** START Reading text **

I knew him as a friend, not my friend this time though he grew to be one of my most treasured. No, he belonged to my husband and I remember their friendship
before I remembered either of them. They were both from Raleigh, roommates at times in college and I spent a great deal at the address of 6 Dixie (for
those students on the wrong side of tracks, there was no need to add Trail). Yes, for at least two semesters, my friends and I made our way to that
location each and every Thursday. There was sure to be cheap keg beer and it was near the bars of Hillsborough Street that seemed to have a penchant
for terrible fake ID's of which our group had an impressive collection. I will move along after setting the stage of humor that surrounded the brief
life of a Josh that always knew laughter.
This photo of Josh and his sons was taken three summers ago at Shackleford Banks, a favorite of many folks in Eastern NC, but none more than Josh or that same group who traveled as a pack, students of NC State, UNC, Meredith, St. Mary's. Quite a few of us had it set into our mental navigation system like before cell phones were available. We had gone there to spend a beautiful Saturday, Thomas and I and our three children and Josh and his boys. It was quite hot and so, the horses came closer than usual and made their way to the ocean to cool their sweltering flanks and then came round again to eat the tall marsh grass where our children played. There is no better place to catch minnows, corral hermit crabs, dig for sand dollars, unearth horseshoe crabs, or collect treasures like discarded bricks and rope.
That day on the banks of Shackleford had no limit and we stayed happily quite a while though what we spoke of, I have no recollection. I was happy in the quiet I selfishly captured as the fathers and sons explored the nature reserve and my daughter Blair sat contentedly making sand cupcakes and eating junk. Thomas and Josh were amazing dads that day and I remember taking note of Josh's tall frame leaning over his small sons that day, speaking quietly, touching them often and gently on the shoulder or back, slathering sunscreen on their wriggly limbs, and the laughter still plays in my mind, the jokes unknown but bantering giggles between a dad and his boys.
Josh was that way. He was the friend of my husband that I adored equally and I know that there are many more spouses and friends that would raise their hands in solidarity with those simple but truthful words. Josh was because he was and it was awesome. He smiled, he laughed, he hugged, and he loved. He adored his children, their mother, his parents, his brother and his family. Simply, Josh lived. He was the friend that would drive to the end of the earth for you and never fail to remind you that he did, at least me.

** END Reading text **
** START Source material **

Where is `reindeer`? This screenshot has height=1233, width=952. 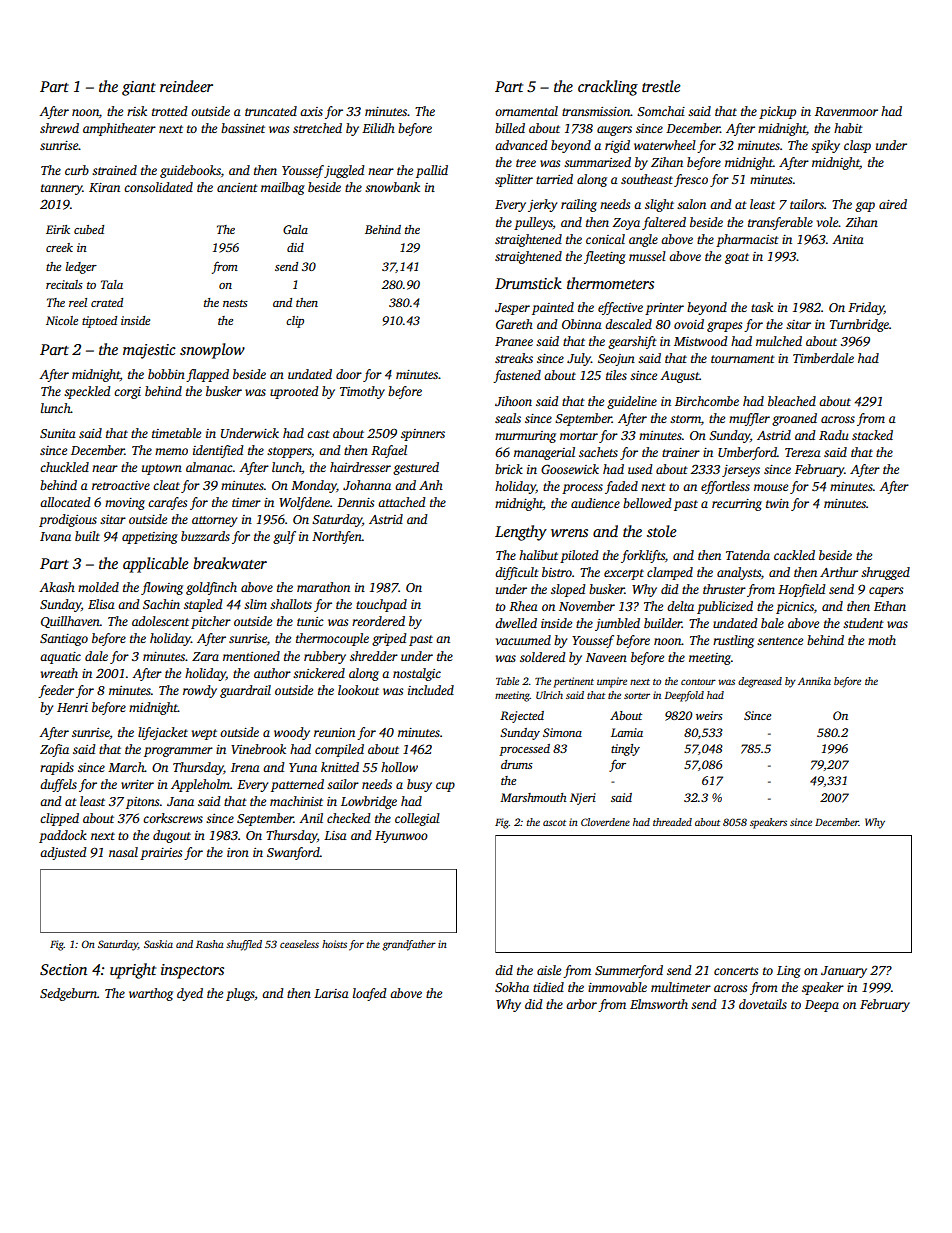 reindeer is located at coordinates (186, 86).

** END Source material **

__Directives__
(a) In two sentences, what does the remembrance of Josh say?
(b) Answer these questions on the remembrance of Josh:
(i) What city were Josh and the writer's husband both from?
(ii) What was the writer's daughter Blair doing at Shackleford Banks?
(iii) Why did the horses come closer than usual that day?
(c) Can you resume the remembrance of Josh after its final sentence?
The data can be set aside.

__Answers__
(a) The writer remembers Josh as a friend of the writer's husband Thomas: the two were from Raleigh and sometimes roommates in college, and for at least two semesters the writer's group went every Thursday to 6 Dixie for cheap keg beer. Recalling a hot summer day at Shackleford Banks with both families, the writer describes Josh as a tender, playful father who loved his children and family and would drive to the end of the earth for a friend.

(b)
(i) Raleigh.
(ii) She sat contentedly making sand cupcakes and eating junk.
(iii) It was quite hot, so they went to the ocean to cool their sweltering flanks.

(c)
A favorite memory is when he was coming to see us for the weekend and as we were expecting our third child, I had decided I must have a triple jogging stroller (I know, ridiculous). I found one on Craigslist in Raleigh and begged Josh to pick it up for me, pay the girl $30, and haul it to Edenton. He reluctantly agreed which I expected and I waited to send him the address in Wakefield until the morning he was to fetch the beast, as he later called it, not to be confused with The Beast. He was furious; you would have thought he had driven across the country and I heard about it endlessly but even the tirade of complaining was shrouded in his good nature and made you thankful for the teasing from the friend who would have done it again.
Stories of friendship with Josh belong to his friends and so, I love to hear new ones or the funny classics about Brewer that never fail to bring a smile, not the fleeting kind either, smiles that build into audible laughter that spreads quickly. His life was unfolding so beautifully and his path, like most of ours, was not simple nor easy, but it was well-traveled and his choice of travel had won not only my admiration, but of most of those that claimed his friendship. How was it that a fall off a golf cart was to be his demise? The accident in Costa Rica seemed far away but not threatening in a scary way, more of a close call but certainly he would be fine or at least that is what Thomas and I tried to tell ourselves. It was not long though before the news turned for the worse and the head trauma presented itself much more seriously and by the time his brother got him home and we made our way to squeeze his hand in an ICU room, the clock was ticking.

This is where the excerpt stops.